Day 9 – Super Bowl Sundayyyyyyyy. The greatest eating day (outside of Thanksgiving, probably) in America, and here I was on Whole30. But guess what?! All was not lost because you can still eat great stuff! I found Nom Nom Paleo’s recipe for prosciutto chips, which I enjoyed while my family had tortilla chips with bean dip. I also made Whole30 compliant wings! YESSSSSS *praise hands emoji here* I didn’t feel left out or bummed all day. I realized I didn’t need to throw in the towel just because something important (OK, basically a holiday in America) was happening. Sticking to my goal was more important than eating a bag of chips.

Day 10 – Hit a bump in the road in regards to breakfast today. I just cannot do hard boiled eggs for now. Nope nope nope. Also, I need an avocado break, for at least a day. I LOVE avocados, so if W30 makes me hate them I’ll just cry. But today’s avocado-egg combo just made me nauseated and not happy, so I need a switch-up. Whole30 encourages you to think of meals less as breakfast, lunch and dinner and more Meal 1, Meal 2 and Meal 3, so if you’re hungry for soup in the morning, do it, etc. Had the most filling lunch in awhile: salmon cakes on bed of baby kale with a side of leftover Brussels sprouts. Delish! Went home and felt kind of “chef-like” for the first time ever–I was blasting my Spotify as I hacked into a spaghetti squash for the first time (holy cow, that stuff is hard to cut through!), whisked eggs and chopped sweet potatoes. By the end of the night, I managed to whip up a breakfast casserole for the next few days and cooked a spaghetti squash, which I immediately had for dinner. My review of spaghetti squash: certainly not pasta but a decent fill-in. I miraculously found some sugar-free marinara sauce last week. INCREDIBLE on top of the spaghetti squash. Oh man, had I missed tomato sauces. I’m realizing that my cap for cooking per weeknight is two items, which I think I can be OK with for the sake of my sanity. Also, got an email today from Tessemae’s that my Whole30-approved condiments are on their way. CAN’T WAIT TO BE REUNITED WITH MAYO, GUYS. (Go ahead and make a face. Don’t care. I love me some mayo.)

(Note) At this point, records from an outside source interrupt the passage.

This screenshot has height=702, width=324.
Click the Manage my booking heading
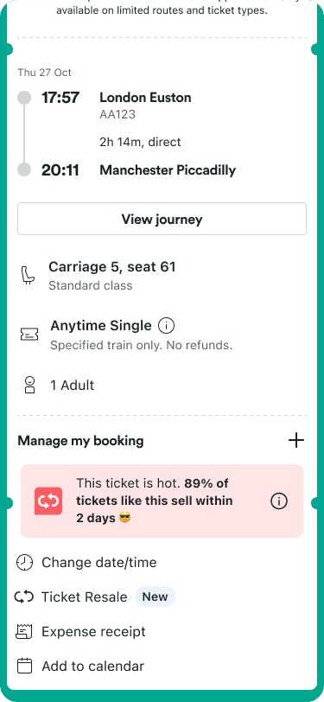80,441
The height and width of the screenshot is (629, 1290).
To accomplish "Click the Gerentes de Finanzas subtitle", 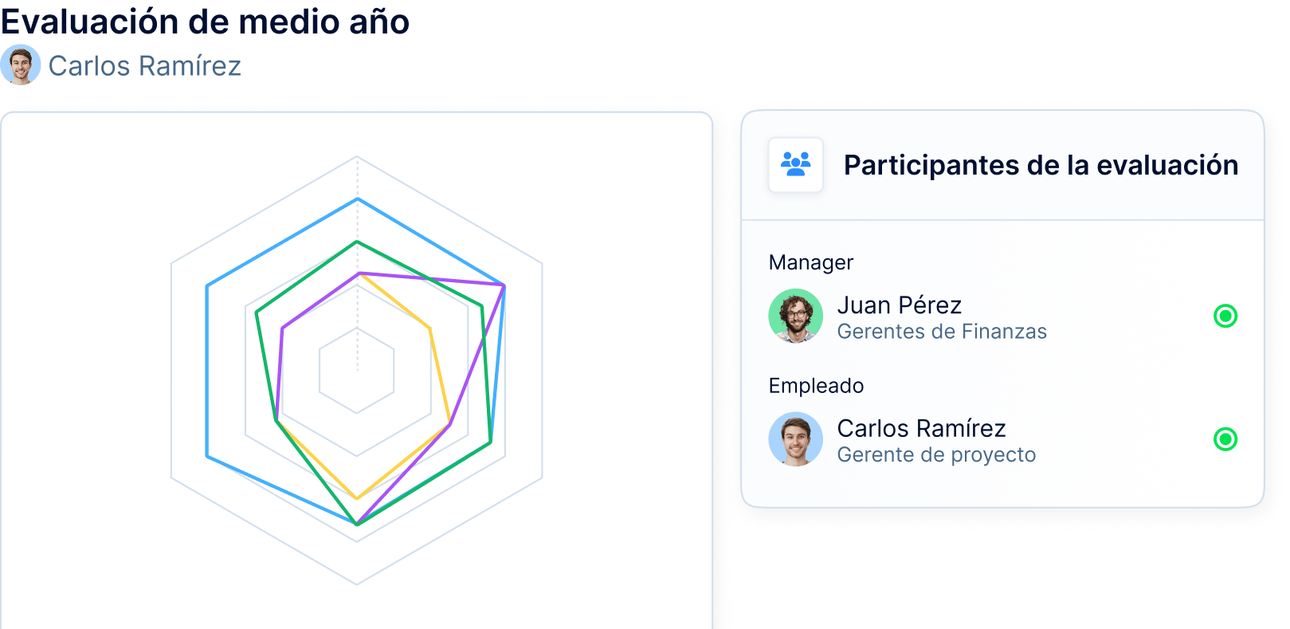I will click(942, 332).
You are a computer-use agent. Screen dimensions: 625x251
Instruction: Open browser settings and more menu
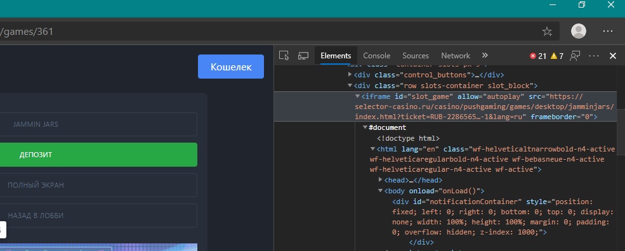pyautogui.click(x=607, y=31)
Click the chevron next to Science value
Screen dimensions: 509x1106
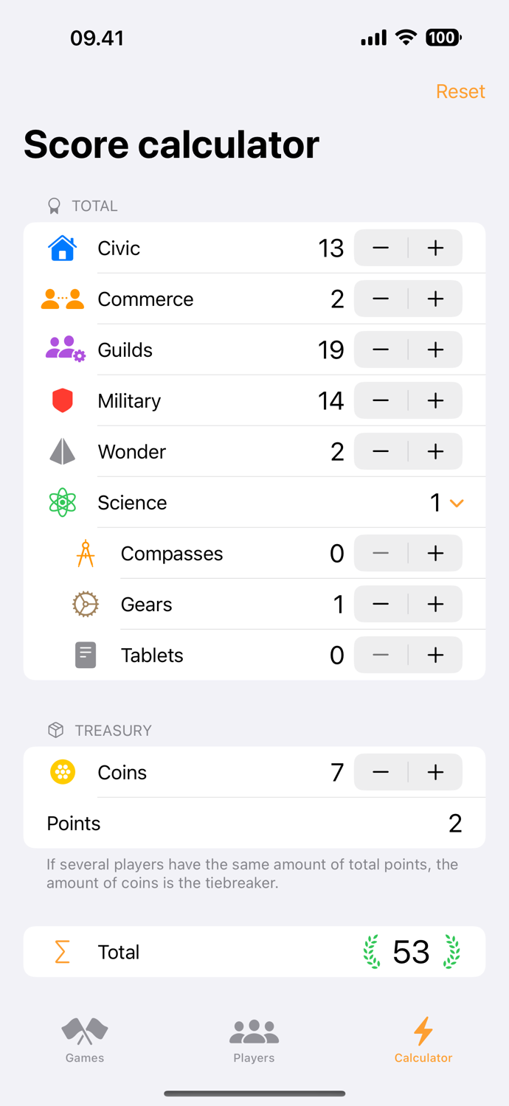pyautogui.click(x=456, y=502)
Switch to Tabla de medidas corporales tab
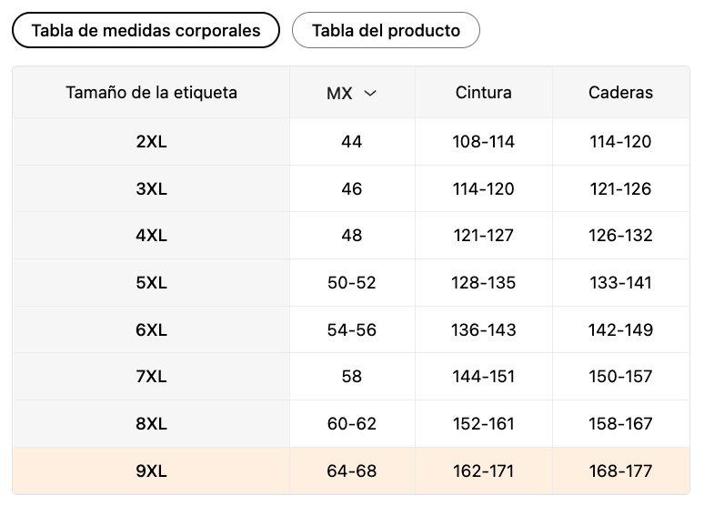 point(146,30)
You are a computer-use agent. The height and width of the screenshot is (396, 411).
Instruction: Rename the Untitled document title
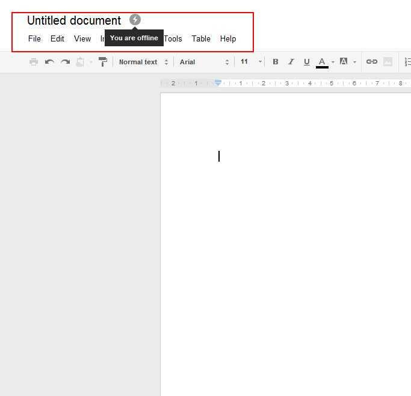[x=74, y=20]
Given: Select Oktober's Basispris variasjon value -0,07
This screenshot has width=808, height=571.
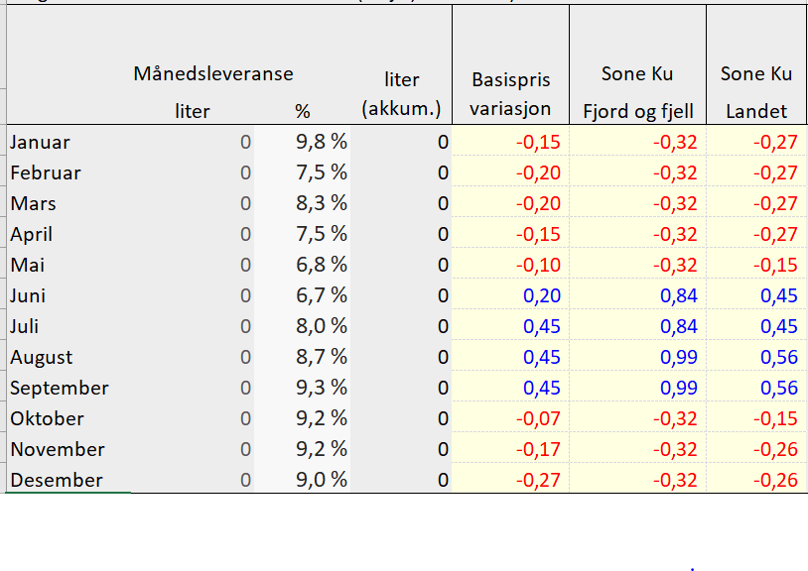Looking at the screenshot, I should [x=538, y=418].
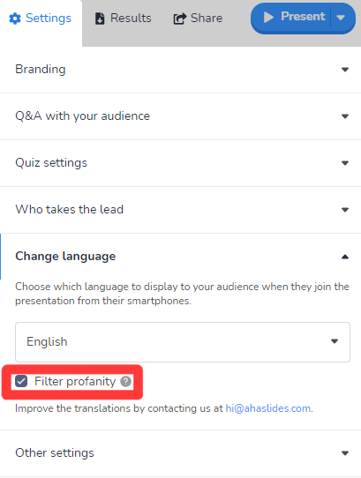Expand the Other settings section

[x=180, y=453]
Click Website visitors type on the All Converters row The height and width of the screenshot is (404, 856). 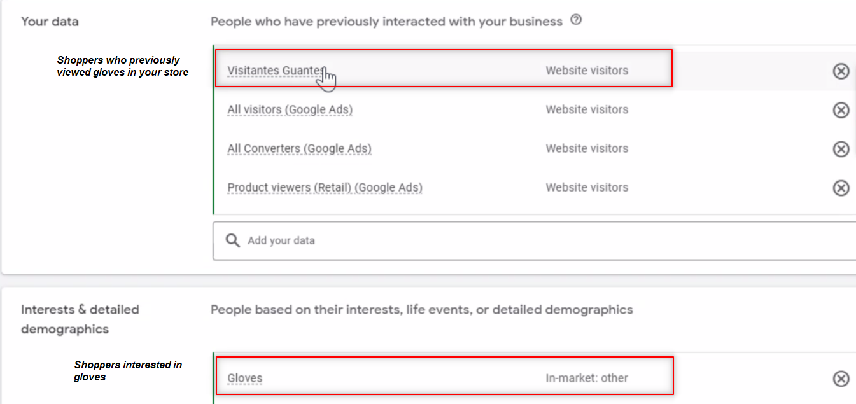586,148

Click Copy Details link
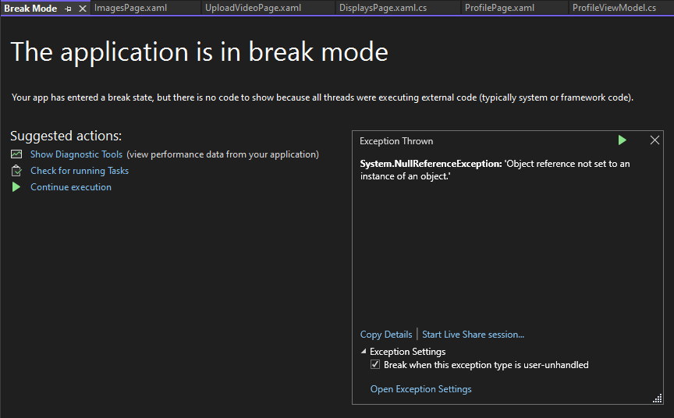tap(386, 335)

Day 11 – Woke up about a half hour before my alarm went off! Rolled out of bed and immediately went to eat some veggies and a spoonful of almond butter. I did some research the day before and concluded my morning grogginess may be partly due to not eating quickly enough in the morning. I’ve never been a big breakfast fan, and eating big meals in general is really hard for me because I get full pretty fast. So, I decided to try something new: Try to eat half my breakfast at home, the other half at my work. I’m still not completely experiencing the boundless energy that I’m supposedly supposed to start experiencing pretty soon, but I’ll give it a few more days. However, I’m just feeling overall better. The fact that I’m now regularly sleeping through the night is pretty significant, too, as I used to wake up at least once a night before. Today was a BIG DAY in my W30 life: I WENT OUT TO EAT AND DIDN’T CHEAT. I met up with a few friends at a super delicious local burger joint. Problem: This place isn’t just know for their burgers; they also make to-die-for cheese curds (like, a top 5 food for me) and custard. Oh, and there’s a bucket of peanuts at every table, no big deal. I smelled cheese curds and sat next to a bowl of peanuts and did not succumb to temptation. Do I get a gold star? Ordering, however, was still a slight challenge: They had grass-fed burgers on their menu, which is a definite W30-approved option, but I had to ask how they cook the burgers. The answer? BUTTER, SWEET DELICIOUS BUTTER. I asked if they could cook mine with no butter or oils–the waitress eventually concluded they could. Also, all the sides are this particular place are fried, so I couldn’t order any :(. To make up for the lack of veggies (definitely not an ideal W30 meal), I ordered two burger patties and extra lettuce to wrap them in. I also got in my good fat with the meal (a requirement with every W30 meal) and had the patties topped with avocado. I’m still 50/50ish on whether there was butter involved with the burgers somehow…maybe they were just extra juicy? Regardless, I did my darn best, and that’s what really mattered in this case.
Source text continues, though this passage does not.